We use a set of CORDEX RCMs (EUR-44 domain, Table 2) to analyze the generalization to out-of-sample climate change conditions of the CNN-based regional projections. Using RCM simulations as pseudo-observations is a common procedure adopted in the literature to validate ESD downscaled projections for future scenarios (Vrac et al.2007; San-Martín et al.2017; Quesada-Chacón et al.2021). Nevertheless, note that RCMs still suffer from deficiencies in their model formulations that may affect their futures estimates (Boé et al.2020; Gutiérrez et al.2020), and therefore they should not be considered as purely true values for the CNN projections but rather as plausible trajectories. For a direct comparison, we interpolate these RCMs from their original spatial resolution (0.44) to the predictand 0.5 regular grid.

Table 2Details of the EURO-CORDEX (EUR-44 domain) RCM simulations used in this study. The first two columns show the GCM and ensemble member driving the RCM.

Download Print Version | Download XLSX

Finally, we test the sensitivity of CNN training on the results by repeating the downscaling experiment 10 times and evaluate historical biases and future climate change signals as shown below without finding appreciable variations.

3 Results

Figure 2 shows mean daily precipitation and temperature over the historical period 1975–2005 (and biases relative to E-OBS) for the multi-model means provided by the GCMs, RCMs and DeepESD ensembles. For precipitation, the raw GCM results show a smooth spatial pattern which does not capture the strong local-to-regional variability of this variable, and both GCM and RCM overestimate rainfall over most of the domain. As expected, DeepESD exhibits a largely unbiased spatial pattern over the entire continent, which is a result of being trained directly with observations. For temperature, all approaches capture the latitudinal gradient, but both GCM and RCM results exhibit important biases over vast regions of the continent with predominant negative biases for RCM results. Again, DeepESD yields a mostly unbiased spatial pattern as a consequence of the training process (Casanueva et al.2016). Besides these results for the mean, Fig. 3 compares the entire precipitation and temperature distributions for the GCM, RCM and DeepESD ensembles over the historical period 1979–2005, for three different illustrative regions (the Alps, the Iberian Peninsula and Eastern Europe, as defined in the PRUDENCE regions, Christensen and Christensen2007). The reduction of biases for DeepESD is noticeable along the entire distribution (including the extremes) for both precipitation and temperature.

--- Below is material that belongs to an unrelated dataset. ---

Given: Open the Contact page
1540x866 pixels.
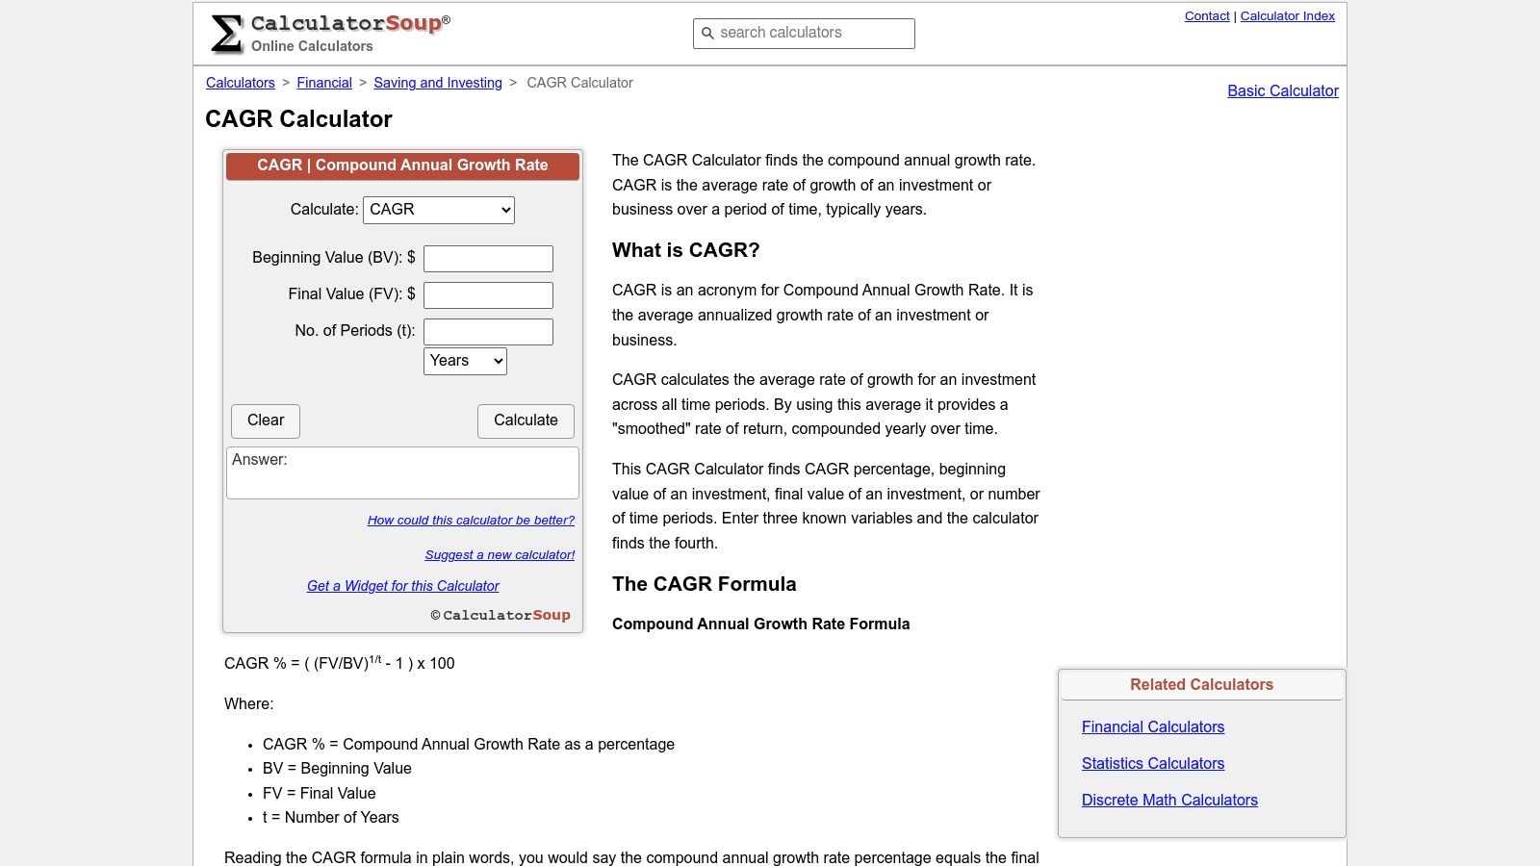Looking at the screenshot, I should point(1207,15).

Note that for precipitation these results are due to the use of the stochastic nature of the method, sampling from the inferred conditional distributions.

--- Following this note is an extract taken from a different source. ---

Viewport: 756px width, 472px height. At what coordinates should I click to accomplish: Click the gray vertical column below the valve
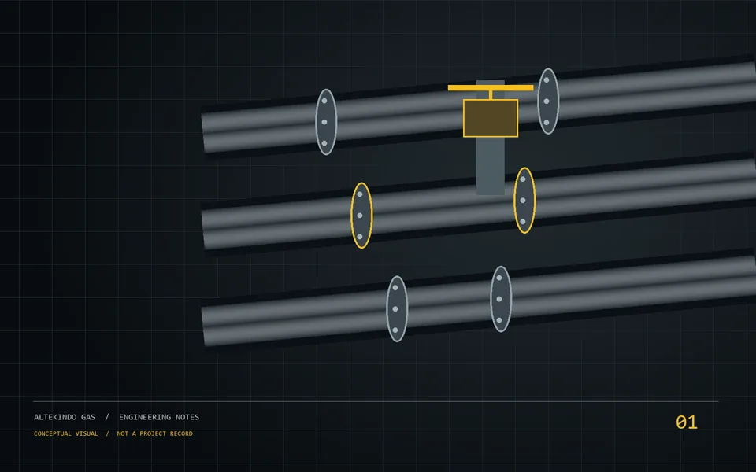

Figure 2Annual daily precipitation (left block) and temperature (right) for the historical period 1975–2005, as obtained from the ensembles of GCMs, RCMs and DeepESD GCM-downscaled results (left, middle and right columns, respectively). The first row shows the ensemble mean climatological values, and the second row displays the corresponding biases with respect to E-OBS v20.

Figure 3Probability density functions (PDFs) of the GCM (red), RCM (blue), and DeepESD (green) ensembles of precipitation and temperature over the historical period 1979–2005, as well as E-OBS (black) for the Alps, the Iberian Peninsula and Eastern Europe as defined in the PRUDENCE regions (Christensen and Christensen2007). The solid line represents the ensemble mean, and the shadow encompasses 2 standard deviations. The dashed line indicates the distributional mean of each PDF.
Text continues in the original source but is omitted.